- ENTRIES SHOWN:
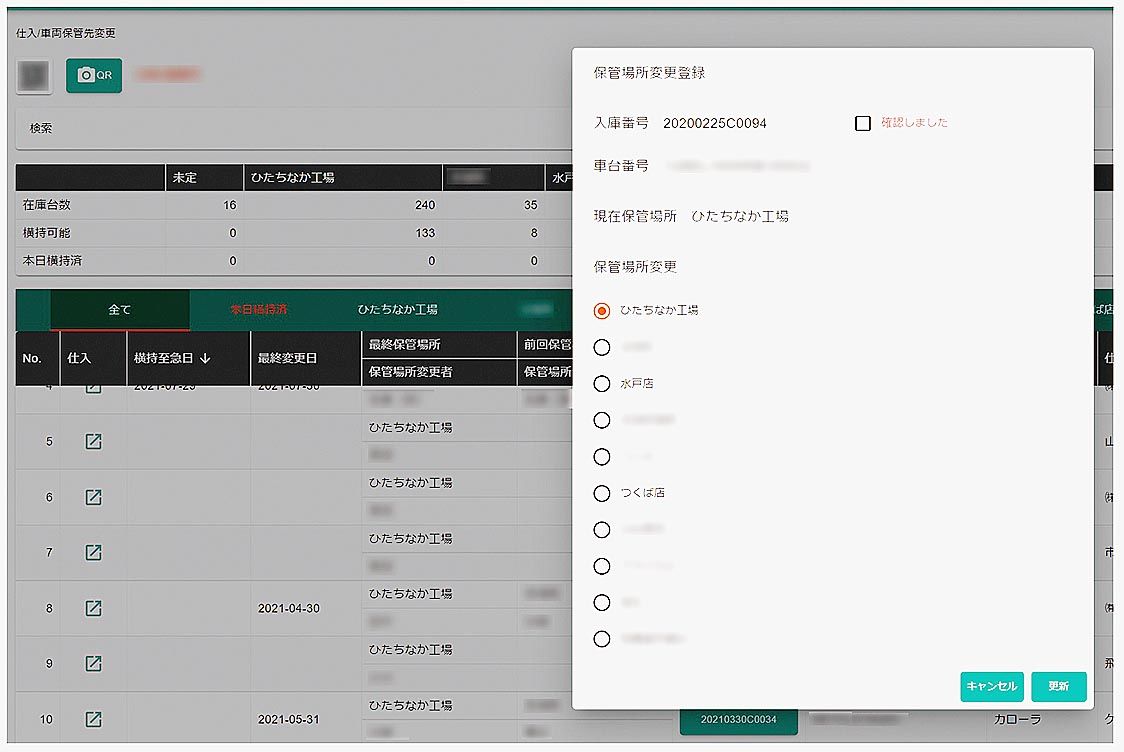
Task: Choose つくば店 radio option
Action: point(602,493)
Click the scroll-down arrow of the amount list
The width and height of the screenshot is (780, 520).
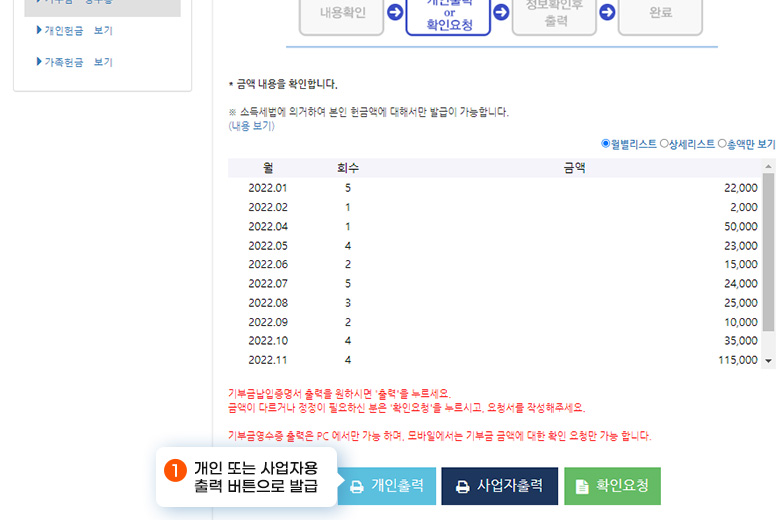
--
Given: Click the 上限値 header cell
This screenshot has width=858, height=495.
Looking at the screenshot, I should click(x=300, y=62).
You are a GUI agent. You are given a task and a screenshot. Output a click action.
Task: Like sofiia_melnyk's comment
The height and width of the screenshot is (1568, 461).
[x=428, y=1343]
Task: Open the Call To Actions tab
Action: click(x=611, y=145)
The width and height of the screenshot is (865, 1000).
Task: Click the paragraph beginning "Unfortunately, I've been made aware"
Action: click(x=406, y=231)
--
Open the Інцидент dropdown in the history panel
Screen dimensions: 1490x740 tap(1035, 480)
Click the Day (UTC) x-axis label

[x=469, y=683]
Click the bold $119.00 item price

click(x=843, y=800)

- WORK TO BE COMPLETED:
Return, word for word, the lines of the data above from the line with "Click the scroll-down" through the line with "The width and height of the screenshot is (780, 520).", inclusive.

- THE COMPLETED TASK:
Click the scroll-down arrow of the amount list
The width and height of the screenshot is (780, 520).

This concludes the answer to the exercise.